Naturally, if the path of the man is overall anti-clockwise in orientation, the dog would have travelled more than the man. Since it is given that the man returns running in the opposite direction as compared to when he started, one could assume that the net angular change (magnitude) experienced by the tangential vector of the man’s path is \pi. So the differences in the distances would be 0.25\pi if the curve is overall anticlockwise in orientation and -0.25\pi if the curve is overall clockwise in orientation.
However, as it turns out, there may also be a path that gives the net angular change of the tangential vector as 3\pi (refer to this link for clarity). Hence, the answer would be either 0.25\pi or 0.75\pi if the path is anti-clockwise and either -0.25\pi or -0.75\pi is the path is clockwise.
The difference in distances can NOT be 5(0.25)\pi and so on because the curve never intersects itself (if it did, it is easy to find such a path which would give you such results)
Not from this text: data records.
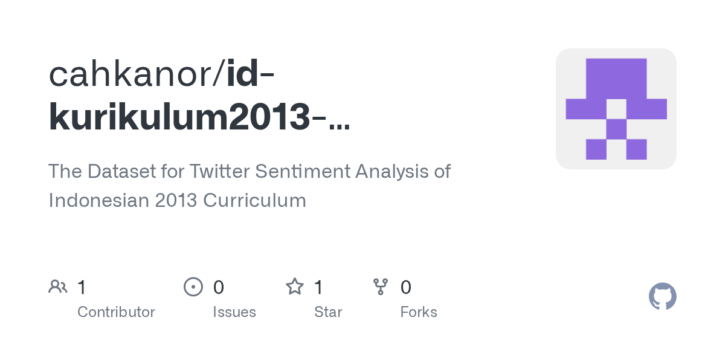Click the Star label
Viewport: 725px width, 363px height.
tap(328, 312)
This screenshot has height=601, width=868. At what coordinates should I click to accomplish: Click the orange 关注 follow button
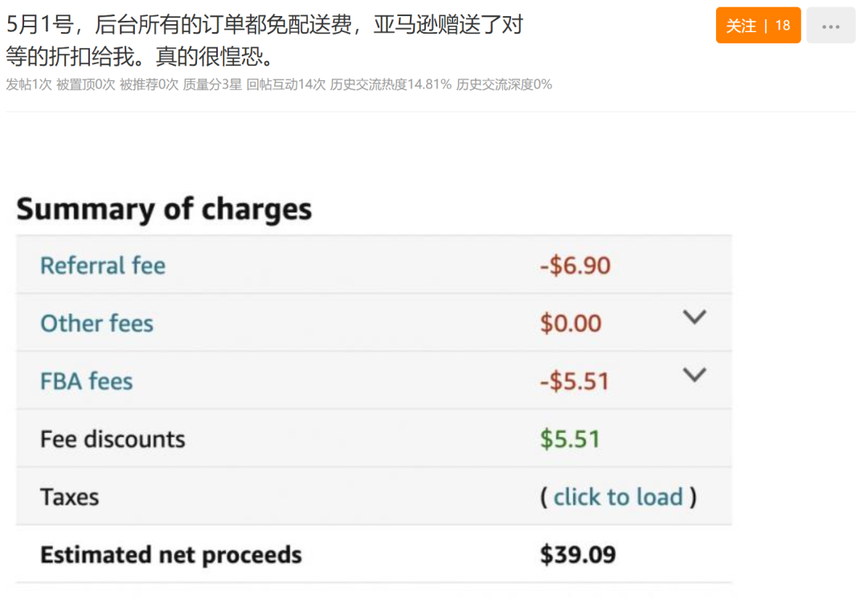[x=758, y=26]
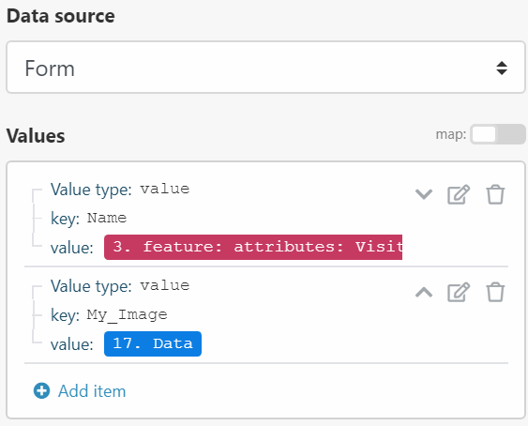Delete the Name value item
Viewport: 528px width, 426px height.
(x=495, y=194)

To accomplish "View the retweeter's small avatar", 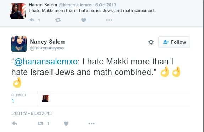I will [45, 99].
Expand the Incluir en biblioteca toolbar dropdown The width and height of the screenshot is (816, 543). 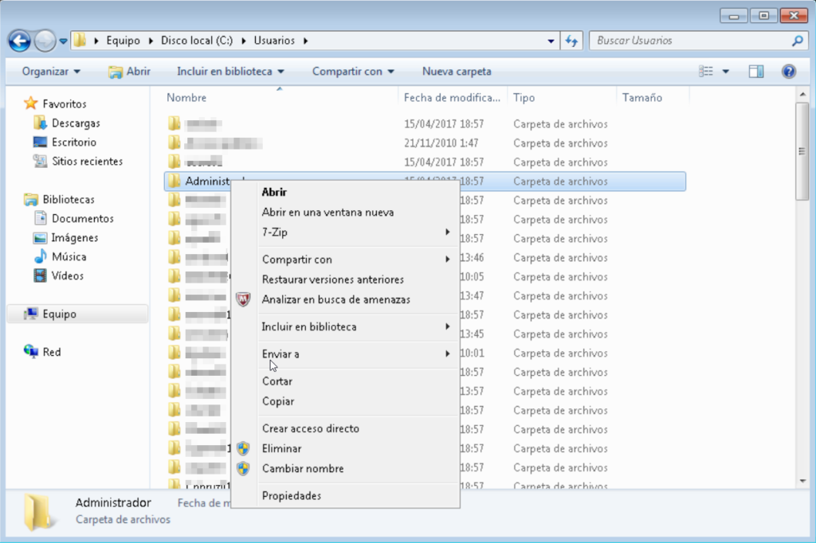click(x=230, y=72)

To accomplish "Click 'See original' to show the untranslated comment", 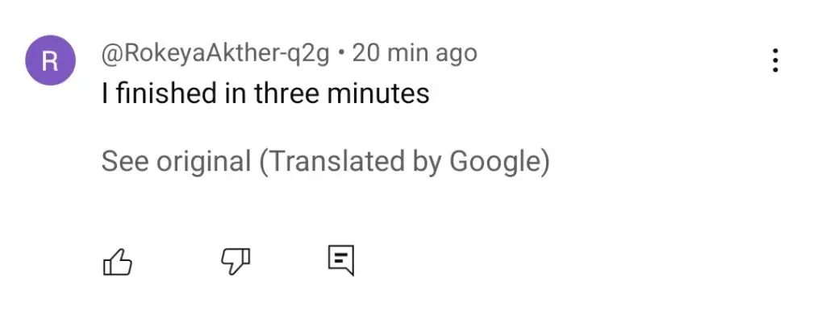I will coord(176,161).
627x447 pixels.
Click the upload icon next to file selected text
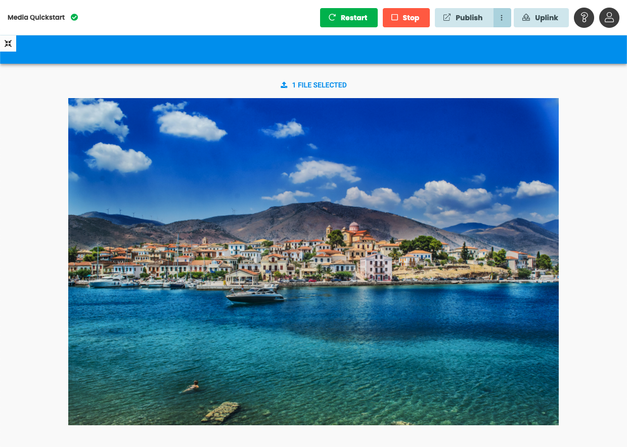[x=284, y=84]
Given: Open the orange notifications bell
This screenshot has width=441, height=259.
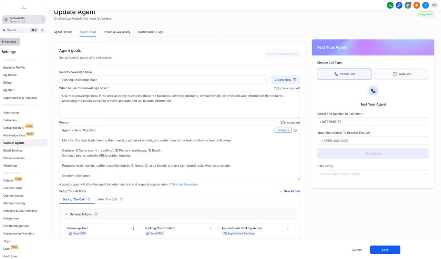Looking at the screenshot, I should coord(417,5).
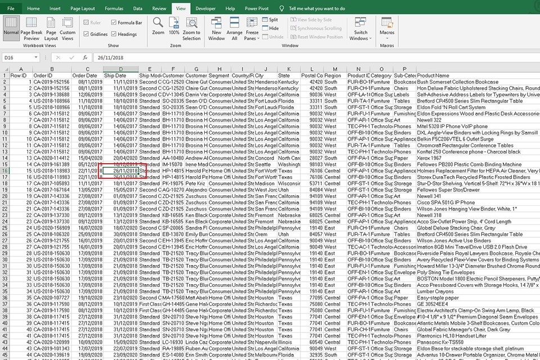
Task: Select column header D
Action: [x=120, y=69]
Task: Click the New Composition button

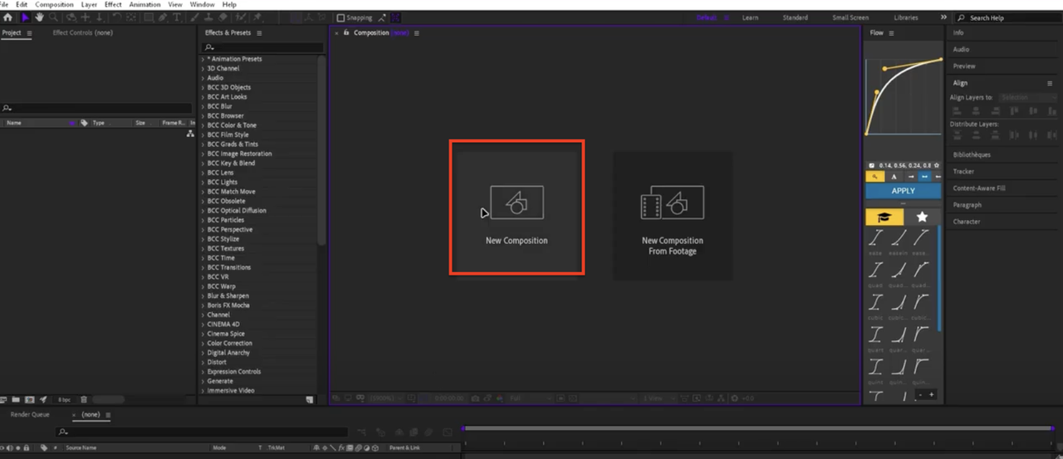Action: click(517, 208)
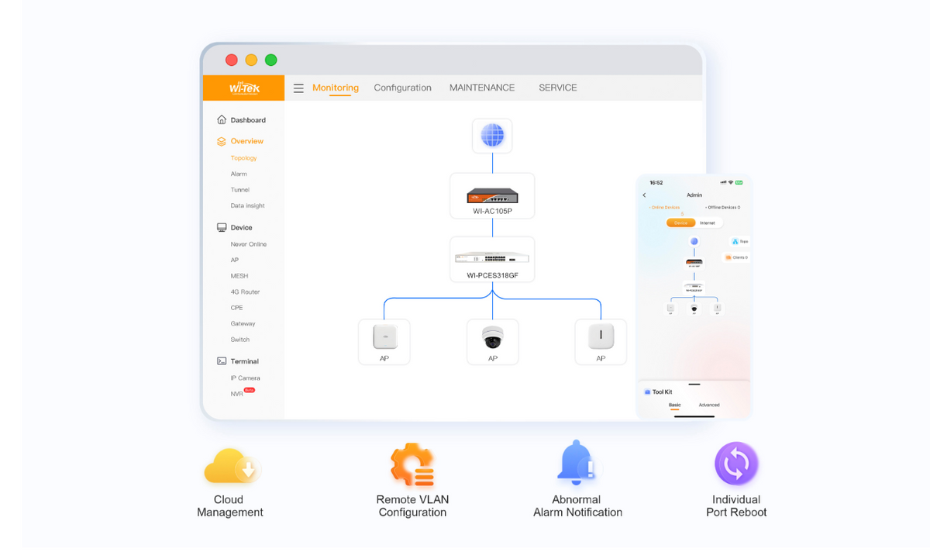Select the internet globe node in topology
This screenshot has width=930, height=552.
click(492, 136)
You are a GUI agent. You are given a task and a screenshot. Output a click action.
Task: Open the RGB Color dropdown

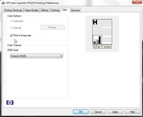pyautogui.click(x=36, y=56)
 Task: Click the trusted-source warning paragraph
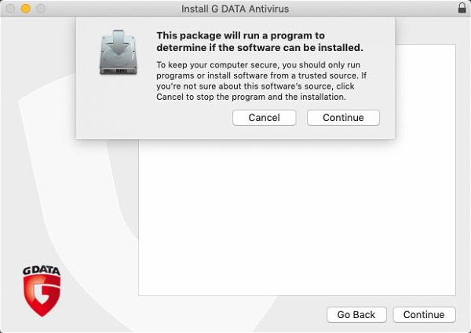261,81

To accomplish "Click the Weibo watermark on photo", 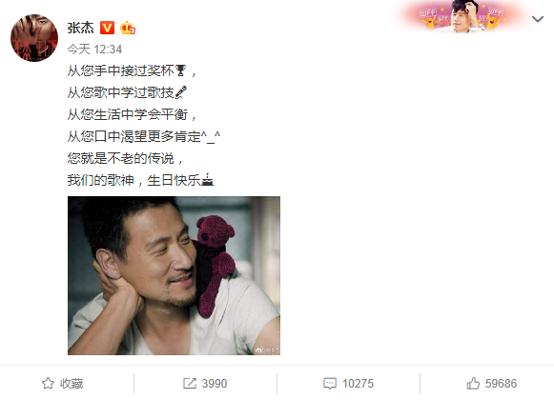I will coord(267,350).
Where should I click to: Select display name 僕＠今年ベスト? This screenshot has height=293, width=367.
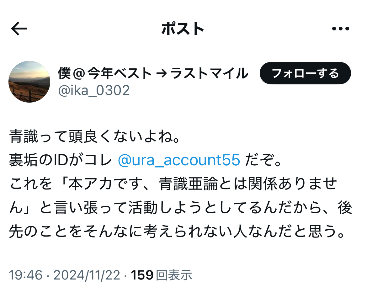[105, 73]
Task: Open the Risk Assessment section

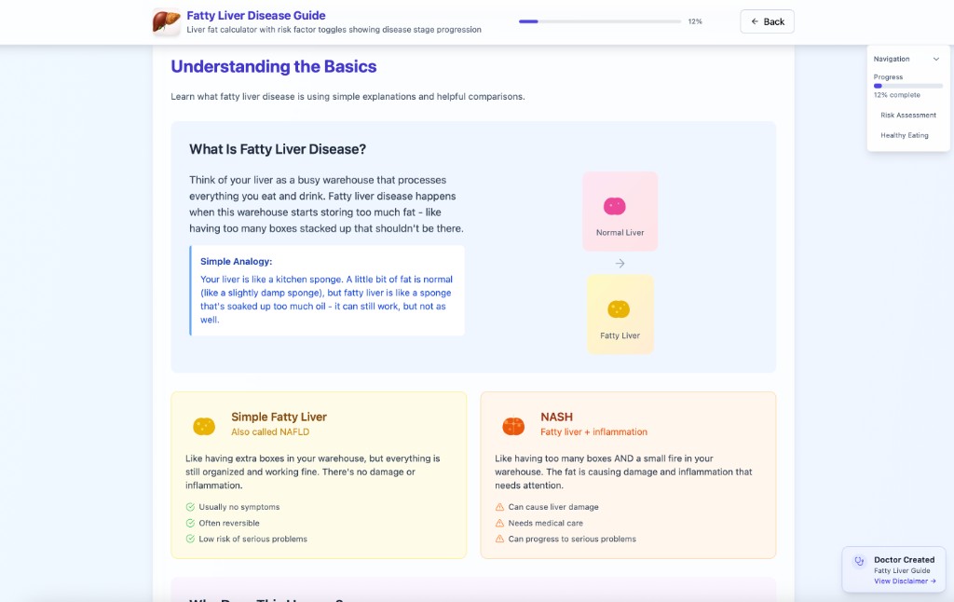Action: point(908,115)
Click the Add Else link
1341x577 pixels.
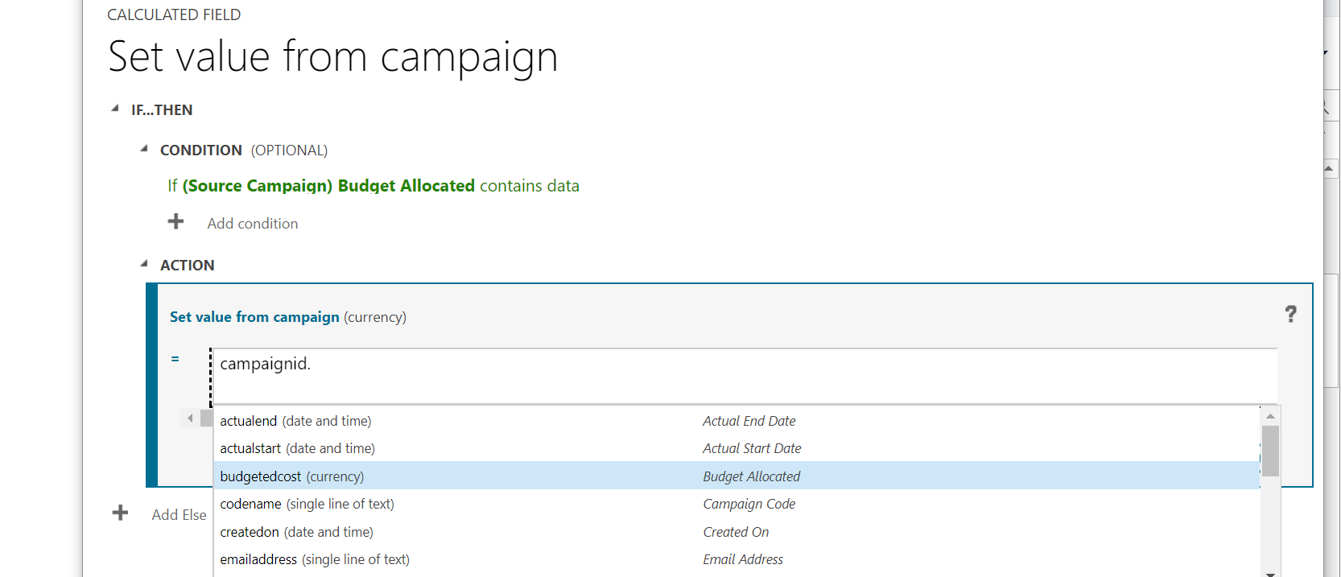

In any case, the actual difference in distance is not asked. Taking the sine of the answer would result in 0.707 or -0.707 depending on the orientation of the curve.
How to find the orientation of the curve? Since the man follows a smooth curve passing through the N specified points, naturally, if the N points in the given order are in anti-clockwise orientation, then the man’s path too would be overall anti-clockwise (regardless of whatever deviations you make him go through in between any 2 points, check this for yourself (a non self-intersecting curve again ensures this)).
The orientation of the curve can be found by summing up (x[i] - x[i-1])*(y[i] + y[i-1]) over all points in cyclic fashion. If the sum is positive, the orientation is clockwise.
Refer this link for further reading on why this method of finding the orientation of N given points using this algorithm actually works.
In conclusion, sum up (x[i] - x[i-1])*(y[i] + y[i-1]) over all points in cyclic fashion. If the sum is negative, print 0.707, else print -0.707.
This is the link to the correct code.
NOTE:
The original problem was not intended to be like this. Originally, I wanted to ask the difference in distances, given different values of spacing (instead of fixing it as 0.25). The fact that it can also be 3D\pi and not just D\pi had eluded my sight till the very last moment and I was forced to make a few changes in the problems.
However, I hope you take this in the spirit of learning and not scoring points and enjoy the curious simplicity yet difficulty of this problem. I am in process of uploading a few links that will provide you further reading on this problem. This problem is actually purely a mathematical one, converted into the domain of competitive programming. There are very interesting facets to this problem.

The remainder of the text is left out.